I don’t believe ptrauth would really play into this, but MTE does.

At an _extremely_ high level you can consider MTE as providing memory access permissions at a granularity in the order of bytes - I think 16 bytes on arm.

Under MTE an allocator can ensure a previously valid pointer is simply invalid and _cannot_ be used.

Like ptrauth this is largely probabilistic, but the allocator use case folk have presented is deterministic - unallocated memory cannot be read.

Just to be clear MTE isn’t an area I’m an expert in. MTE is another “oh look there are free bits at the top of a pointer” based mitigation. While pointer authentication uses those bits to validate the value of the pointer, MTE uses those bits to protect the validity of the pointer.

MTE does this by saying the high bits of a pointer contain a tag. To protect a region of memory with MTE, to regions of memory are allocated, the region that you wish to protect, and the tag space. The protected region is divided into atoms of some number of bytes (again I think 16 bytes on ARM), giving N atoms. The tag region then consists of N tags of some number of bits, the Nth atom in the projected region corresponds to the Nth tag in that region.

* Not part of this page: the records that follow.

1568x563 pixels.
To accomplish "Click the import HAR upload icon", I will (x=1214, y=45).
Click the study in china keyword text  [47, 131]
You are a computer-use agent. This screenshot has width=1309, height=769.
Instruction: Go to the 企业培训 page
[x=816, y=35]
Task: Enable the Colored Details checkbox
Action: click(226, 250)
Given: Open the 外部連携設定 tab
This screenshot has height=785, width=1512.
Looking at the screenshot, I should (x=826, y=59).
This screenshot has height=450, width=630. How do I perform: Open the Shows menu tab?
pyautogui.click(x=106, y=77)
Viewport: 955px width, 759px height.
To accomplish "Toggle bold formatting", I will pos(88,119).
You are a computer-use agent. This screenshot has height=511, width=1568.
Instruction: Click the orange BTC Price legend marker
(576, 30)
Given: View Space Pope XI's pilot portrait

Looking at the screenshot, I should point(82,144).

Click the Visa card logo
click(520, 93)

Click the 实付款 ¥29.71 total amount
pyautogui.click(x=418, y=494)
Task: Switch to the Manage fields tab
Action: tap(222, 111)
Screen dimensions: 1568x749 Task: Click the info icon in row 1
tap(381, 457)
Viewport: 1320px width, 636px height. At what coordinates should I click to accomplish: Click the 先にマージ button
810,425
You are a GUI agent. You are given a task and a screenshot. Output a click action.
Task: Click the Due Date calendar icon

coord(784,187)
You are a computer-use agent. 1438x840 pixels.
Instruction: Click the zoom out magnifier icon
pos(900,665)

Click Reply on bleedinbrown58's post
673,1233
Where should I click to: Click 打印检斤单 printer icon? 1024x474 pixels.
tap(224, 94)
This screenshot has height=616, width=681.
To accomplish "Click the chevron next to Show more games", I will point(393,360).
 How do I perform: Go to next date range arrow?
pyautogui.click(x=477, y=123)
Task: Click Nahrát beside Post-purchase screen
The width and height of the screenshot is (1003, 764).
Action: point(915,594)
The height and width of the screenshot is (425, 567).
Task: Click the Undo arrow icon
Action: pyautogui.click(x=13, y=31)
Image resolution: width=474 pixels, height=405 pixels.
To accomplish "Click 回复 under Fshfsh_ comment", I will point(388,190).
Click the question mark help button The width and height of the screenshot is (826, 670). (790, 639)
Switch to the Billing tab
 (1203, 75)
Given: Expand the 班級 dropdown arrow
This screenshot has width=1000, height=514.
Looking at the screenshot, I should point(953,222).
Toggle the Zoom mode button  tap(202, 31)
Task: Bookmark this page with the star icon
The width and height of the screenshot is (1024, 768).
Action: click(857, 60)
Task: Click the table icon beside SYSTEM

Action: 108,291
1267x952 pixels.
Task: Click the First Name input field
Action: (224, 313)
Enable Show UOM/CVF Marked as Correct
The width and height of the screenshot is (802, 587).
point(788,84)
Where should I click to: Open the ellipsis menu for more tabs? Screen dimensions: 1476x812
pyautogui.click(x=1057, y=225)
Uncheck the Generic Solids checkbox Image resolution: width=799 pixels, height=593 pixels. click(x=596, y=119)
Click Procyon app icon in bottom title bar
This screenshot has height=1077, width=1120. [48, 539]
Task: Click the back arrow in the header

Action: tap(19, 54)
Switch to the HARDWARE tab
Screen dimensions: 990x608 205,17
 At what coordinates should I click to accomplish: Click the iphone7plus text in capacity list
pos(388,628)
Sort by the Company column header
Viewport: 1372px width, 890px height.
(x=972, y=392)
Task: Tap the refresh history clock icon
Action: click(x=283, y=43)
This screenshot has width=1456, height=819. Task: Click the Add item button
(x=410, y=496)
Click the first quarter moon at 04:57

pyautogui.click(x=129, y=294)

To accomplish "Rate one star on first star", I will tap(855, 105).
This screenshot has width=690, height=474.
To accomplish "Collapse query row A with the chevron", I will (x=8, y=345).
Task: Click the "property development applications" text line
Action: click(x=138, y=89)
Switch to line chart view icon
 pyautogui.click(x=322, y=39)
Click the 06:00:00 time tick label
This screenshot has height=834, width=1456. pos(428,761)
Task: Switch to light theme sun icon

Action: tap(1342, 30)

When you deference a pointer the MMU tests for the existence of a tag, if a tag is present the MMU looks up the tag associated with that address. Then, if the tag does not match, it triggers a fault (in this weeks episode of “what is a trivial operation?” :D)

When the allocator (or whatever is involved) wishes to allocate from the protected region, they first do the usual allocator things needed to find the memory that will be returned. The allocator then chooses a tag - how it’s chosen entirely up to the allocator - and then sets the upper bits of the pointer to that tag, and updates the tag space such that the tags for all of the atoms covered by the allocation are set to that tag.

On freeing an object the allocator can choose to invalidate _all_ existing copies of the pointer by simply replacing the tags for the protected region. At that point any attempt to dereference those pointers will fail.

On systems with MTE, your ability to make any assumptions about how much memory can be “safely” accessed outside of a live object - ie where previously a program may have been able to get away with an OoB because the OoB was within the bounds of the size class containing their object, that may now fail.

Similarly even if the allocator has returned sequential allocations, access object n+1, through `object pointer n + sizeof(type)` may now fail.